Demo: Linear Models and Least Squares
View ordinary least squares as projection onto a one-dimensional column space, then compare it with the geometry induced by weighted least squares.
Mathematical setup
The toy model is $y=h\theta+e$ with
\[h= \begin{bmatrix} 1\\ \text{slope} \end{bmatrix}.\]Ordinary least squares solves
\[\hat\theta_{\mathrm{OLS}}=(h^Th)^{-1}h^Ty, \qquad h^T(y-h\hat\theta_{\mathrm{OLS}})=0.\]Weighted least squares with $W=\operatorname{diag}(1,w_2)$ solves
\[\hat\theta_{\mathrm{WLS}}=(h^TWh)^{-1}h^TWy, \qquad h^TW(y-h\hat\theta_{\mathrm{WLS}})=0.\]The weighted residual is orthogonal in the $W$-inner product, so it need not be Euclidean-orthogonal to the column space.
What to try
- Set $w_2=1$. OLS and WLS coincide because the two geometries are the same.

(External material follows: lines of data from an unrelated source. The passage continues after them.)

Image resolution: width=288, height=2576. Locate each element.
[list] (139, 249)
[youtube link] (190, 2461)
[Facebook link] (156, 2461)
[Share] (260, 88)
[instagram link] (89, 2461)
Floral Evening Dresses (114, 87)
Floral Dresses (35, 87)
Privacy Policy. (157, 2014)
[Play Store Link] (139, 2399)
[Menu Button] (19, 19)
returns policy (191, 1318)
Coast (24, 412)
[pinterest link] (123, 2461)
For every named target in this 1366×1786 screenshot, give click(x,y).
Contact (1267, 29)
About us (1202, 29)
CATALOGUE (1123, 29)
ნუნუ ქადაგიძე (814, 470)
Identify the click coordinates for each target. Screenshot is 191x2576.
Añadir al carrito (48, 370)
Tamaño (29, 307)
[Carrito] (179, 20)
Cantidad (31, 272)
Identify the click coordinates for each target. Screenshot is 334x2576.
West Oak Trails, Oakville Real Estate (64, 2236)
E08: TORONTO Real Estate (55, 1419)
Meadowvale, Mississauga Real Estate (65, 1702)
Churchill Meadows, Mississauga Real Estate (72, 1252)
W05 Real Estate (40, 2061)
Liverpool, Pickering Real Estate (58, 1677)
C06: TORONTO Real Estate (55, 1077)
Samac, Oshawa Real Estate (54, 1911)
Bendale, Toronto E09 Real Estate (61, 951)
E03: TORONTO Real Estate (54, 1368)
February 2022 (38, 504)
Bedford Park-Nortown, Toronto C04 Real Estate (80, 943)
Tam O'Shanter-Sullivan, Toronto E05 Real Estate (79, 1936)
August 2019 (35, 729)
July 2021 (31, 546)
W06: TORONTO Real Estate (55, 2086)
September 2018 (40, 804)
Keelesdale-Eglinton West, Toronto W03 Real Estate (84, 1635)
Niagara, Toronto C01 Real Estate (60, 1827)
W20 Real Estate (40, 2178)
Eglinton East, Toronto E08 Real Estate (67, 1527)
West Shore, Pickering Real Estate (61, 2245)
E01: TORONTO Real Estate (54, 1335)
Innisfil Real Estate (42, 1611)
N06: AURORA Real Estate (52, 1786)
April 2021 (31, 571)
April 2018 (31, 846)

- Increase $w_2$. The fitted point moves to respect the second coordinate more strongly.
- Change the slope. The column space rotates, and both projections change even when the observed $y$ is fixed.
For weighted least squares or GLS after whitening, the normal equation becomes $H^T W(y-H\hat\theta)=0$. The unweighted residual dot product need not be zero for the weighted fit.